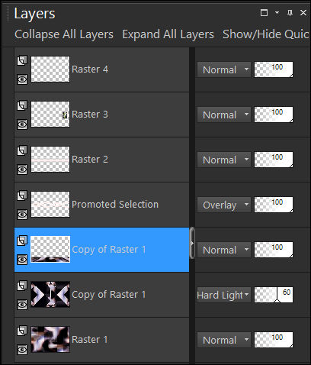Click the layer type icon for Raster 3
The image size is (311, 365).
point(22,105)
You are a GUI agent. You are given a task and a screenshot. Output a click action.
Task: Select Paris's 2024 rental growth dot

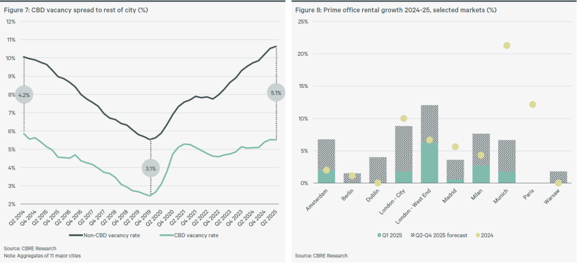coord(532,104)
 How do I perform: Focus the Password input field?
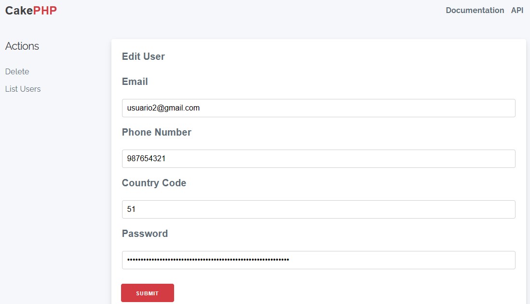click(x=318, y=260)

□ □ □ □

The lines from the one containing "You are a GUI" through the last line of the records are what you should copy, word for word and nothing else, with pictures left out.

You are a GUI agent. You are given a task and a screenshot. Output a click action.
Task: Select Paris's 2024 rental growth dot

coord(532,104)
 How do I perform: Focus the Password input field?
click(x=318, y=260)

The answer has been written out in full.